基于Hadoop的数据仓库Hive安装
1、安装Hive
1.1 下载Hive源程序
Apache官方:https://www.apache.org/dyn/closer.cgi/hive/
清华大学镜像:https://mirrors.tuna.tsinghua.edu.cn/apache/hive/
在Ubuntu中,使用wget命令下载:
wget https://mirrors.tuna.tsinghua.edu.cn/apache/hive/hive-3.1.3/apache-hive-3.1.3-bin.tar.gz
好像失败了(网速问题),算了,还是用Xshell传过来吧!!
1.2 解压并重命名
sudo tar -zxvf ./apache-hive-3.1.3-bin.tar.gz -C /usr/local # 解压到 /usr/local 中 sudo mv apache-hive-3.1.3-bin hive # 重命名为hive
1.3 修改文件权限
sudo chown -R hadoop:hadoop hive
注意:上面的hadoop:hadoop是用户组和用户名,如果你当前使用用户名user_name登录了Linux系统,则把hadoop替换成user_name。
1.4 配置环境变量
为了方便使用,我们把hive命令加入到环境变量中去,使用vim编辑器打开.bashrc
文件,命令如下:
sudo vi ~/.bashrc
添加如下内容:
export HIVE_HOME=/usr/local/hive export PATH=$PATH:$HIVE_HOME/bin export HADOOP_HOME=/usr/local/hadoop
HADOOP_HOME需要被配置成你系统上Hadoop的安装路径,比如这里是安装在
/usr/local/hadoop
目录。
保存退出后,运行如下命令使配置立即生效:
source ~/.bashrc
1.5 配置hive-site.xml
修改/usr/local/hive/conf
下的hive-site.xml
,执行如下命令:
cd /usr/local/hive/conf sudo mv hive-default.xml.template hive-default.xml
上面命令是将hive-default.xml.template
重命名为hive-default.xml
。
然后,使用vim编辑器新建一个配置文件hive-site.xml
,命令如下:
cd /usr/local/hive/conf sudo vi hive-site.xml
在hive-site.xml
中添加如下配置信息:
<?xml version="1.0" encoding="UTF-8" standalone="no"?> <?xml-stylesheet type="text/xsl" href="configuration.xsl"?> <configuration> <property> <name>javax.jdo.option.ConnectionURL</name> <value>jdbc:mysql://localhost:3306/hive?createDatabaseIfNotExist=true</value> <description>JDBC connect string for a JDBC metastore</description> </property> <property> <name>javax.jdo.option.ConnectionDriverName</name> <value>com.mysql.jdbc.Driver</value> <description>Driver class name for a JDBC metastore</description> </property> <property> <name>javax.jdo.option.ConnectionUserName</name> <value>hive</value> <description>username to use against metastore database</description> </property> <property> <name>javax.jdo.option.ConnectionPassword</name> <value>hive</value> <description>password to use against metastore database</description> </property> </configuration>
2、安装并配置MySQL
这里我们采用MySQL数据库保存Hive的元数据,而不是采用Hive自带的derby来存储元数据。

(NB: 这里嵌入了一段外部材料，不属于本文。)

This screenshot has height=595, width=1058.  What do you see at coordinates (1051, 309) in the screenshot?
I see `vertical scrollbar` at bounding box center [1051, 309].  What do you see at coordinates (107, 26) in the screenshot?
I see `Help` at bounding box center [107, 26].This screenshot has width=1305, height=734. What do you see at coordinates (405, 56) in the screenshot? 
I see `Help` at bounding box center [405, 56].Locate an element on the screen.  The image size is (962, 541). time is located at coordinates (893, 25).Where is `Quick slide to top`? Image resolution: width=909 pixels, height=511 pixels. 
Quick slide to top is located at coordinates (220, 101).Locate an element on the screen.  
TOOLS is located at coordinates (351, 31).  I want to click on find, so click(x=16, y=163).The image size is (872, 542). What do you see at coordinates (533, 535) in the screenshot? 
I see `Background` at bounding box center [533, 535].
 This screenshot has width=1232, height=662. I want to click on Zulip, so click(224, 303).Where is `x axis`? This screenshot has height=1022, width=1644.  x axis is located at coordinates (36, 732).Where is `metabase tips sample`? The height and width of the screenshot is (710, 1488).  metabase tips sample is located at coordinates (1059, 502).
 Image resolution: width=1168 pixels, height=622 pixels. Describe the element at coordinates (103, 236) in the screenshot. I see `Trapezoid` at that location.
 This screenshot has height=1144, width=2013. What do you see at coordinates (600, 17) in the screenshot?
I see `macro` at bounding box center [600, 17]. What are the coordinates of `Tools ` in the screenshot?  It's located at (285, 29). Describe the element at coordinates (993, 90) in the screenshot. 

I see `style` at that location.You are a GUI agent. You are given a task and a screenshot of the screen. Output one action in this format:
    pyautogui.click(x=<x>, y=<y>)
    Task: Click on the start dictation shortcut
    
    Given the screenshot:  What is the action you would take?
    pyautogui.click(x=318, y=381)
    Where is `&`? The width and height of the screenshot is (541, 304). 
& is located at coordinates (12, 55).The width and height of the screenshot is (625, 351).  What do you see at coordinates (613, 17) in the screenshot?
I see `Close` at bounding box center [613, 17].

Ubuntu下MySQL的安装参考:Ubuntu安装MySQL及常用操作
2.1 下载mysql jdbc包
下载地址:https://dev.mysql.com/downloads/connector/j/
在Xshell中上传:
2.2 解压并拷贝
tar -zxvf mysql-connector-j-8.0.31.tar.gz
将mysql-connector-j-8.0.31.jar
拷贝到/usr/local/hive/lib
目录下:
cd 下载 cd mysql-connector-j-8.0.31 sudo cp mysql-connector-j-8.0.31.jar /usr/local/hive/lib
2.3 启动并登陆mysql shell
service mysql start # 启动mysql服务 mysql -u root -p # 登陆shell界面
2.4 新建hive数据库
create database hive;
这个hive数据库与hive-site.xml中
localhost:3306/hive
的hive对应,用来保存hive元数据。
2.5 配置mysql允许hive接入
grant all on *.* to hive@localhost identified by 'hive'; # 将所有数据库的所有表的所有权限赋给hive用户,后面的hive是配置hive-site.xml中配置的连接密码 flush privileges; # 刷新mysql系统权限关系表
会报错!参考博客:grant all on . to hive@localhost identified by ‘hive’; ERROR 1064 (42000): You have an error in yo
改为如下代码:
create user 'hive'@'localhost' identified by 'hive'; grant all on *.* to 'hive'@'localhost'; flush privileges;
2.6 启动hadoop
启动hive之前,请先启动hadoop集群:
cd /usr/local/hadoop ./sbin/start-all.sh jps # 查看进程(6个为正常)
2.7 启动hive
cd /usr/local/hive ./bin/hive
尝试一下以下方法:
./bin/schematool -dbType mysql -initSchema
还是不可以啊!!!【见Bug1】
2.8 退出hive
exit;
3、Bug1(已解决)
参考博客:Hive初始化报错Exception in thread “main“ java.lang.NoSuchMethodError: com.google.common.base.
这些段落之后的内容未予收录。